The size and shape of the space itself – is the layout of the room amenable, is there enough room for multiple setups.
Food and beverage
Adequate air flow
There is an increase in spending on team building as people realize the benefits of investing in this area can result in increased camaraderie and can revive enthusiasm. What are your thoughts on this? What in your experience are effective team building activities?
Cohesiveness and positive employee/employer/team rapport is extremely important for a business, especially small business, to be successful. When it comes to the event industry, it is extremely important to build trust, respect and confidence between yourself and your employees. When it is your company and you are essentially the brand, it is impossible to grow your business without fully investing in quality employees that share your enthusiasm and ultimately who you can trust. In my experience, I have found the simpler team building activities to be the most effective and well received. From a small business perspective, having your employees over for dinner in your own home and enjoying a simple evening of food, drink, music and conversation in a casual space is fantastic. Having the employees over, they get to know the business owner on a personal level which builds a relationship with them and makes an employee feel more invested in the company. As simple as that is, I think it has a huge impact for the success of small businesses. Other activities I have seen to be effective are short, planned activities the group does together, where no one person is singled out, for example rock climbing or go karting. It gets people slightly out of their element, doing something they don’t normally do or maybe have never done before but again. As a group doing this activity together, it gives people a commonality to chat, laugh and reminisce about at a later time, which forms a base of a relationship they can build on.

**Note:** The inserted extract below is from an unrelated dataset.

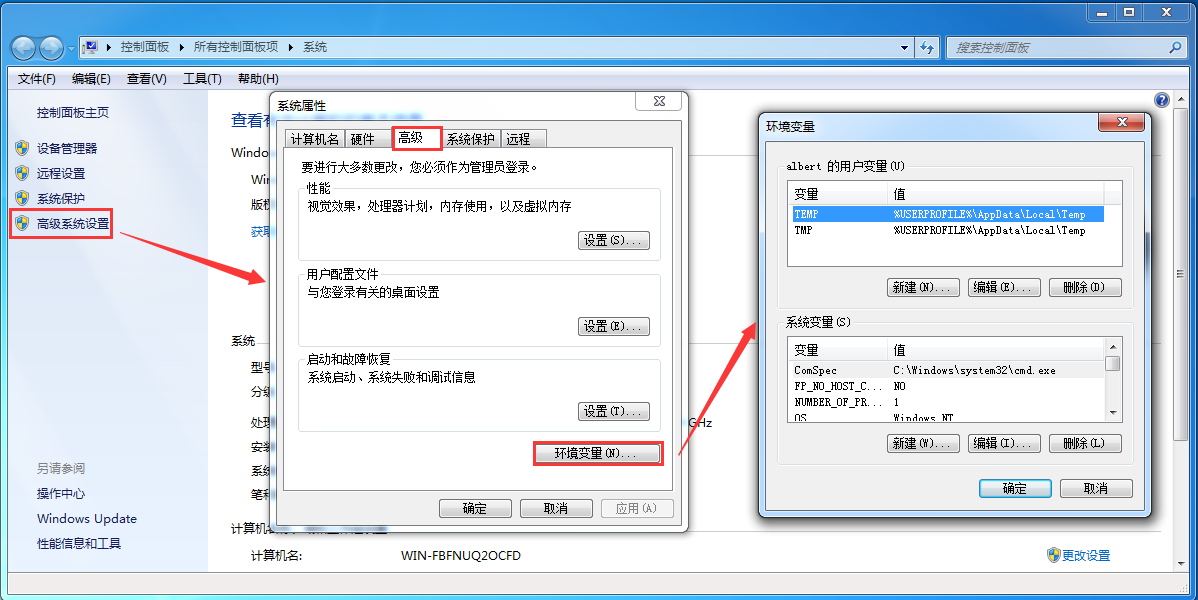Click the shield icon beside 系统保护
Viewport: 1198px width, 600px height.
click(22, 199)
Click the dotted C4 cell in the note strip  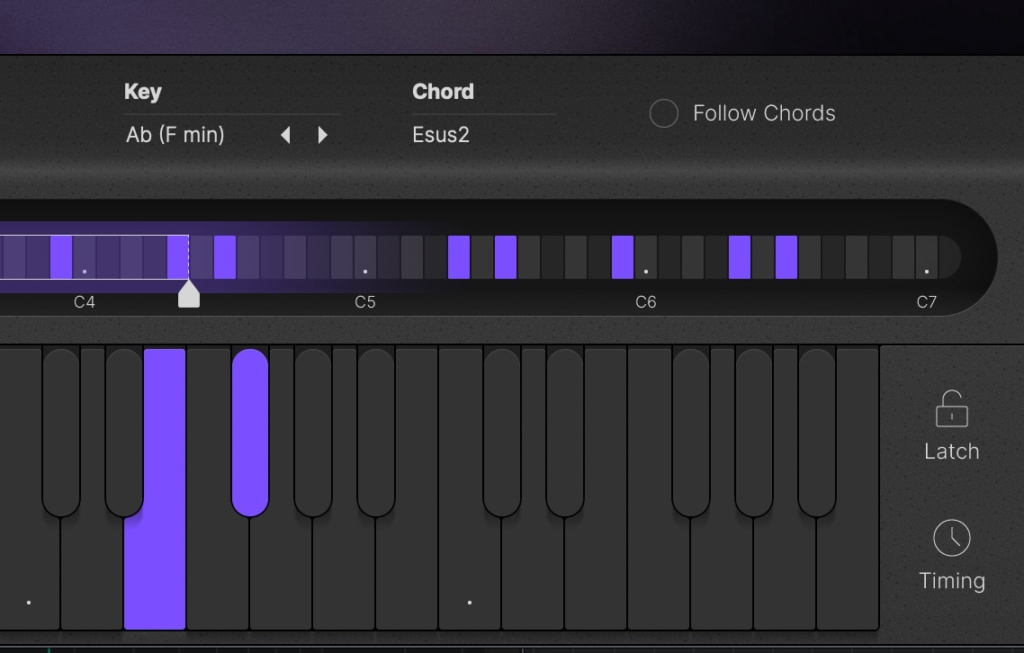84,257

What kind of training do you think creates real workplace change? How do trainers engage their learners and motivate them effectively?

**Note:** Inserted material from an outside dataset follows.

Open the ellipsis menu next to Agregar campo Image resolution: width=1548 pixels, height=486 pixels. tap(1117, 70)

The most effective training to create actual workplace change, I think, has to be personal and non-threatening. Trainers need to be able to connect on a personal level in order to engage and create a want to change within their clients. This could be as simple as telling a personal, somewhat vulnerable or embarrassing experience which relates to the topic at hand.
There are so many new levels of connectivity when professionals get together now. What new technologies have you seen in action that have a positive contribution in a meeting and planning, or conference setting?
The most prevalent right now, without a doubt is social media. It’s enabling professionals to connect in so many ways we haven’t be able to before. It is expanding networks at a rapid rate and at the same time allowing professionals to create more meaningful connections. The support through social media within the event industry is completely remarkable. Never before have you been able to see so much support, enthusiasm and encouragement from people in the same industry as you who essentially could be your competition. It amazes me every day I sign on to twitter, Instagram, linkedin, facebook, pinterest…(and the list goes on!!) and see the shoutouts of support to event planners in their same city to those on the other side of the continent.
What stands out in your mind as an event you have lead, or attended as a participant as memorable and why?
Most recently, I would say a community event I worked on for the last 9 months with a volunteer committee of local business people. The event was an outdoor music concert geared towards the baby boomers and was an effort to raise funds for the Halton Heroes Foundation. Working with such dedicated, community focused and giving people who all had full time careers, and some even with businesses of their own to run, was an incredible experience. We built the event from the ground up starting at nothing. We secured sponsorship money that helped in our ability to plan food and beverage donations and over 1000 people attended the event. The end result turned out to be fantastic and through the ups and downs during the entire process, I learned a ton!
Thank you Jackie Penner for sharing your great insight.